(Extracted data entries)
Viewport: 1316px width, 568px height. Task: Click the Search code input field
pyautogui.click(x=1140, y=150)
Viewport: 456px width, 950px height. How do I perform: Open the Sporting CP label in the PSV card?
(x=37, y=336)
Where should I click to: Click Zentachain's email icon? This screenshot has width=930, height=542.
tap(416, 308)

...

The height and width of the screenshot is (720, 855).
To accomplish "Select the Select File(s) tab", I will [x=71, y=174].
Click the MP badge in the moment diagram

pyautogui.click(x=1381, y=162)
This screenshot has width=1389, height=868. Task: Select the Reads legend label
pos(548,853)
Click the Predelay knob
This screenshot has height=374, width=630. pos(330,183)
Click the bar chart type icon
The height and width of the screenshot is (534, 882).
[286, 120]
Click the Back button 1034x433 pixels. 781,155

* * *

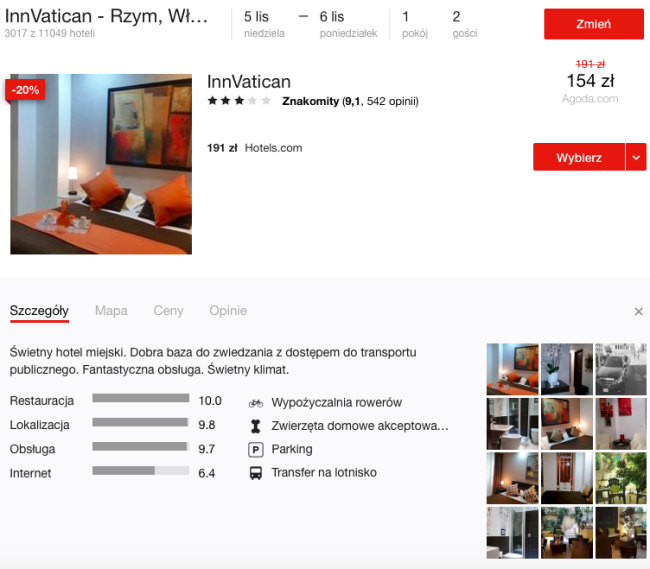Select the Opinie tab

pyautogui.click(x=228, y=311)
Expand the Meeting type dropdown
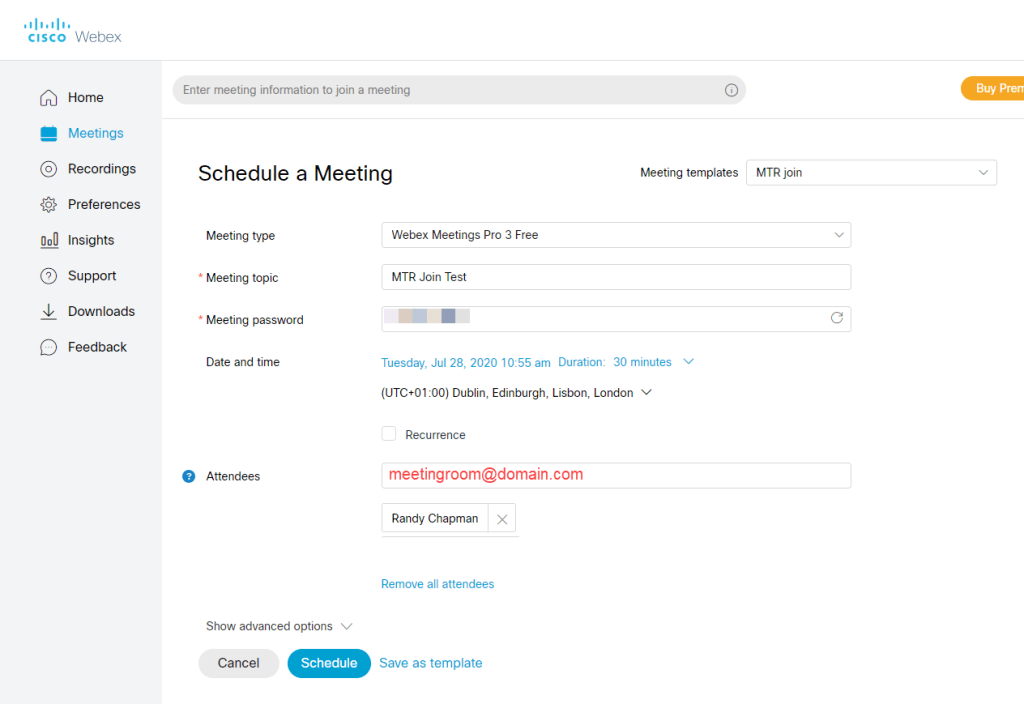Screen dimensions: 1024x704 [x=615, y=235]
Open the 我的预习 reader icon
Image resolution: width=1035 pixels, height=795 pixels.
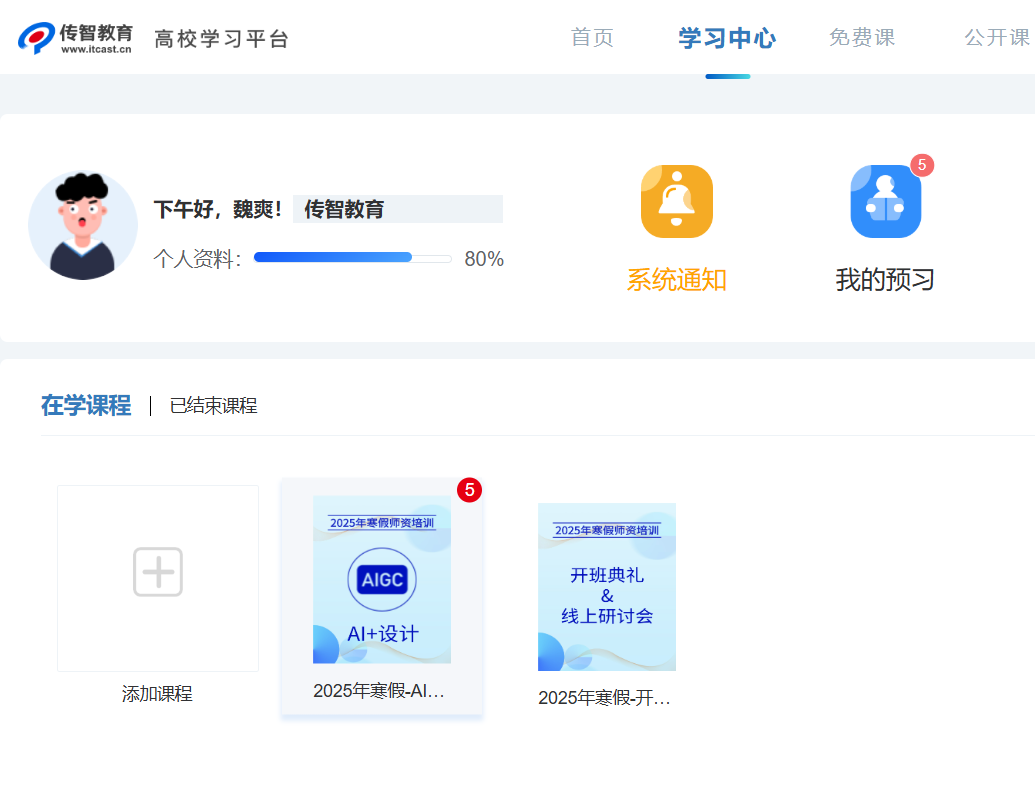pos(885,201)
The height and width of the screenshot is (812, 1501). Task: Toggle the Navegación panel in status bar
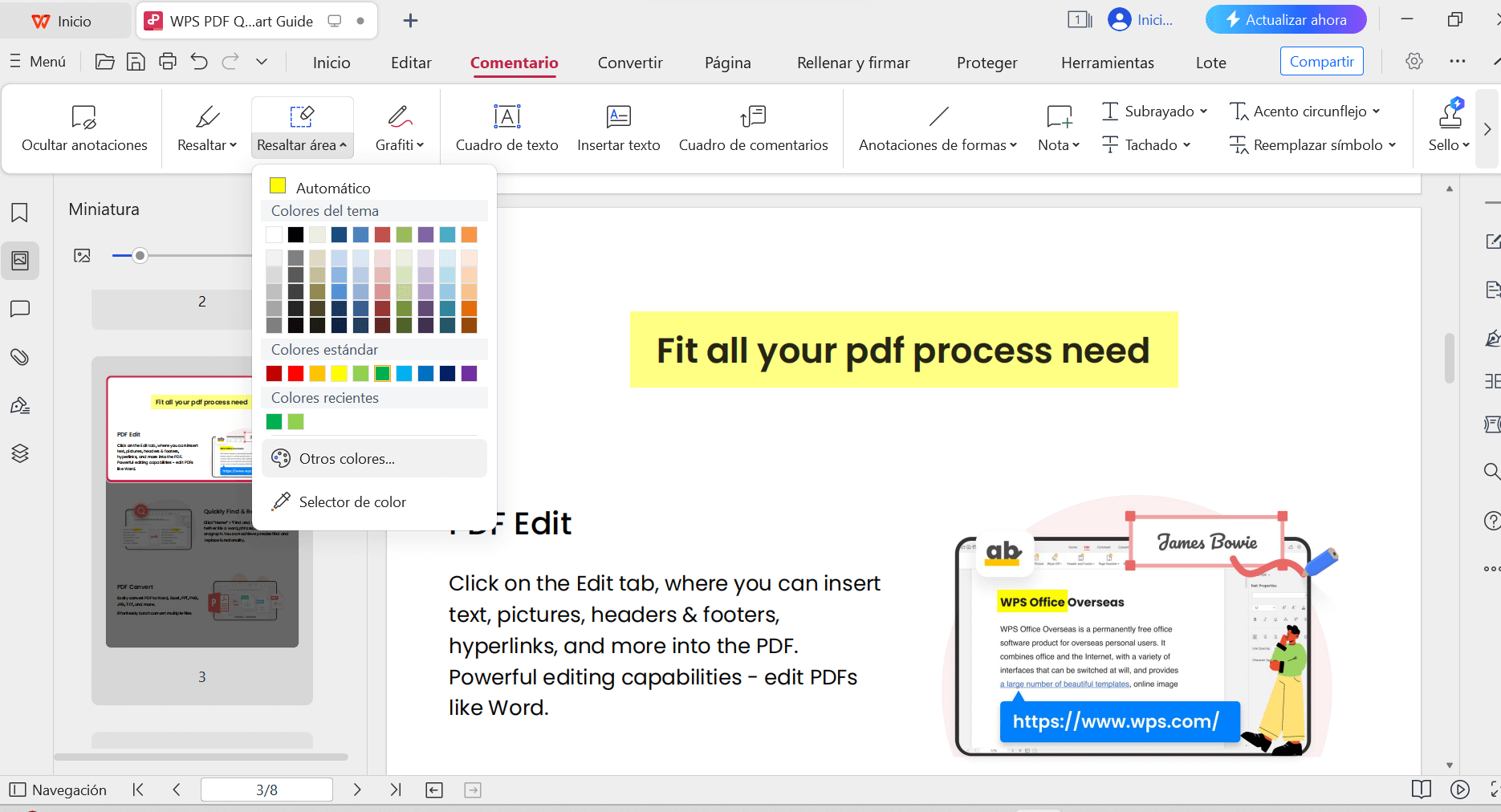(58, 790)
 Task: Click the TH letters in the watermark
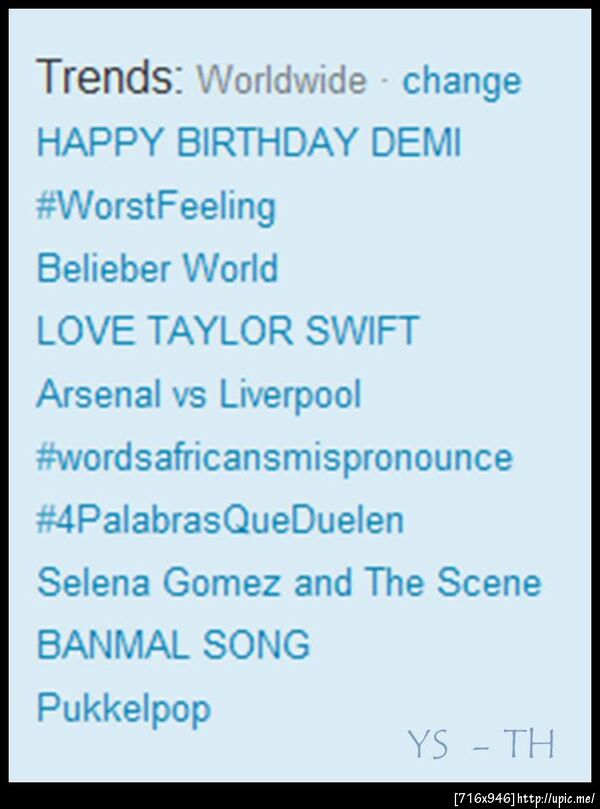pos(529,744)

» Goal of the exercise
Could you repeat exactly the lines above from the line with "The height and width of the screenshot is (720, 855)." up to and including the line with "Click the Back", and only those?

» Completed task
The height and width of the screenshot is (720, 855).
To accomplish "Select the Select File(s) tab", I will [x=71, y=174].
Click the MP badge in the moment diagram

pyautogui.click(x=1381, y=162)
This screenshot has width=1389, height=868. Task: Select the Reads legend label
pos(548,853)
Click the Predelay knob
This screenshot has height=374, width=630. pos(330,183)
Click the bar chart type icon
The height and width of the screenshot is (534, 882).
[286, 120]
Click the Back button 1034x433 pixels. 781,155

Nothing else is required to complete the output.